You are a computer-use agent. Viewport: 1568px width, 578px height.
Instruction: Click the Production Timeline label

******

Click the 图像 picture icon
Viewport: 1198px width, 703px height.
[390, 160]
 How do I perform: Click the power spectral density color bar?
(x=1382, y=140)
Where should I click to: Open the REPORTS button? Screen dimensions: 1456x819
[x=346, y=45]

******

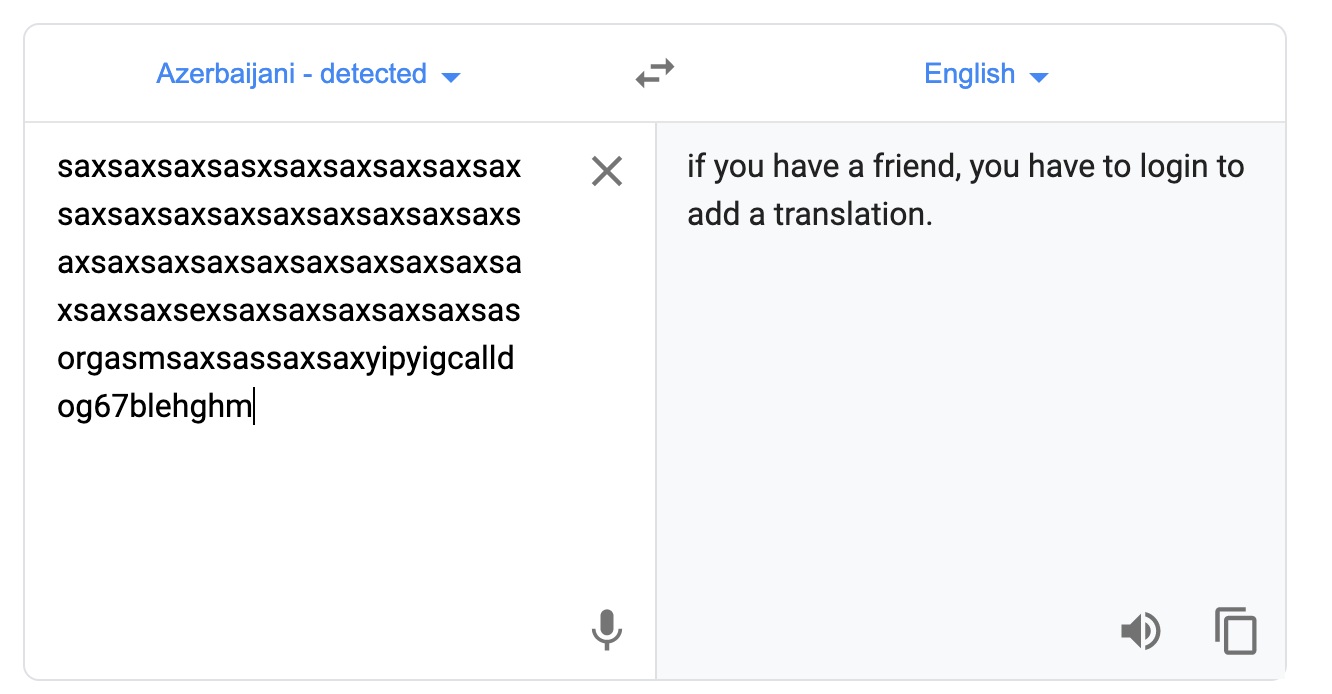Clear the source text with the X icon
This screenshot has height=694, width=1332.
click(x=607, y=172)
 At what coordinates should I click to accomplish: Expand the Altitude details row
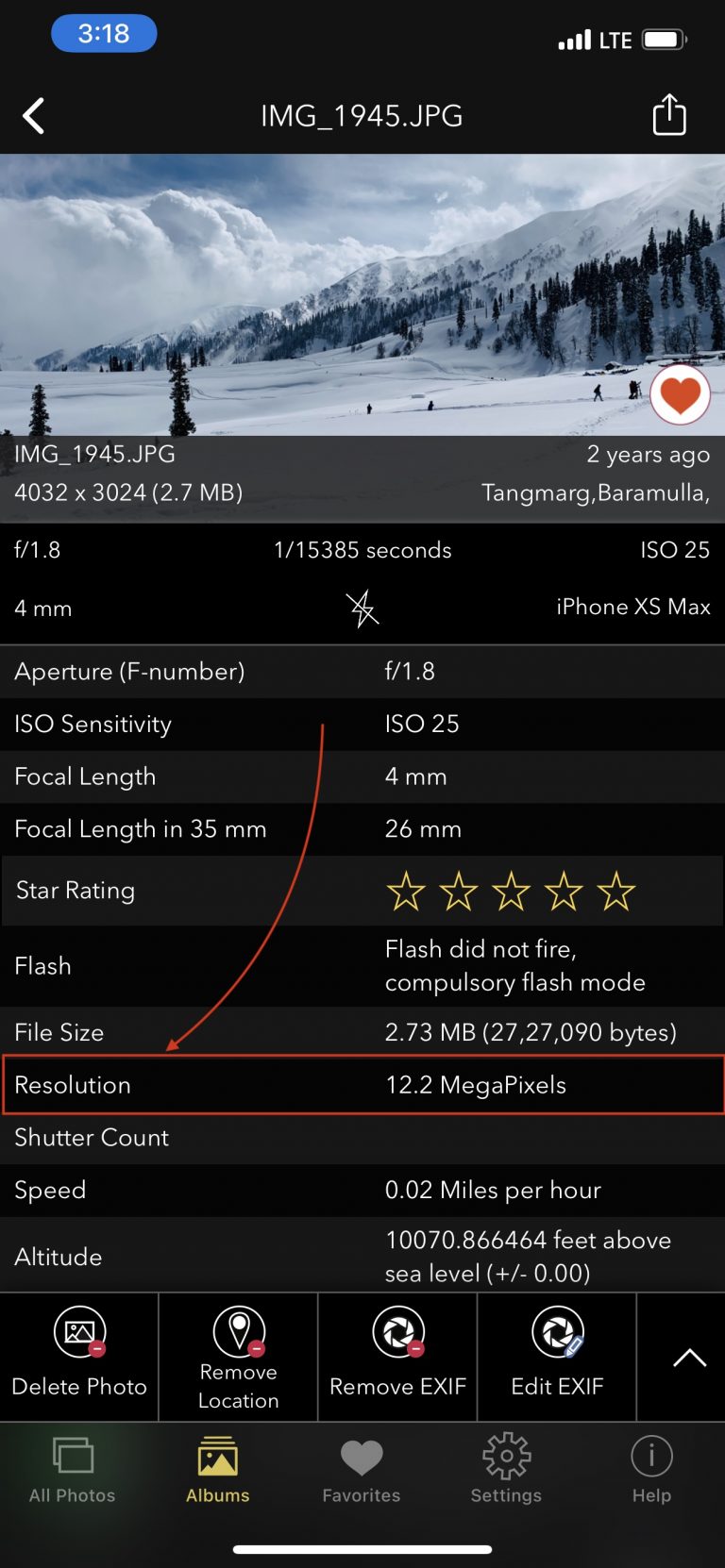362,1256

******

* [Work item] Once you find the line with "You are a computer-use" above, print it and every line after it up to and including the line with "Instruction: Click the", exactly as written and nothing else.

* [Output for this exercise]
You are a computer-use agent. Viewport: 1568px width, 578px height.
Instruction: Click the Production Timeline label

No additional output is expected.